Many young people maintain ongoing conversations across multiple platforms throughout their day—shifting seamlessly between text messages, social media comments, video calls, and collaborative documents. They continuously track conversation threads across these different contexts while simultaneously engaging with their physical environment, developing a unique form of distributed attention that allows them to remain responsive across multiple social contexts simultaneously.
As a result, their perspectives on identity, community, and purpose are shaped by forces we're still trying to comprehend. They intuitively, whether they realize it or not, understand digital spaces, collaborative networks, and the cross-pollination of ideas in ways many elders struggle to grasp.
Young people today also approach identity formation with remarkable flexibility. They're more likely to see identities as fluid, contextual, and constantly evolving rather than fixed. This extends to gender, sexuality, cultural affiliations, and professional aspirations. This generation more readily embraces the idea that people contain multitudes—that one can simultaneously hold seemingly contradictory interests, beliefs, or aspects of identity. “Older” — literally 70+ year old white men —people cannot understand the idea of fluid identities and are fighting to preserve previous ones, trying to return to an old world that no longer exists that they grew up in.

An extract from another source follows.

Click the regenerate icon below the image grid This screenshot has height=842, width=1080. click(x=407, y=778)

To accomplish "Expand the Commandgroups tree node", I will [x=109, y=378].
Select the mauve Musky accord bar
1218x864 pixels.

This is magnified by the fact that their concept of community transcends physical proximity. Meaningful connections form around shared interests, values, or experiences rather than geographic coincidence. A young person may feel deeper kinship with an online community of creators or activists around the the world than with neighbors or classmates. Many youth have developed the cognitive ability to maintain awareness across multiple information streams simultaneously—a skill that could be valuable in increasingly complex professional environments.
Study groups on platforms like Discord have evolved beyond simple note-sharing into dynamic learning ecosystems where students collectively tackle complex problems. A calculus concept that confuses one student might be clarified through multiple explanations from peers across different time zones, each bringing their unique perspective until understanding emerges from the network rather than from a single authoritative source.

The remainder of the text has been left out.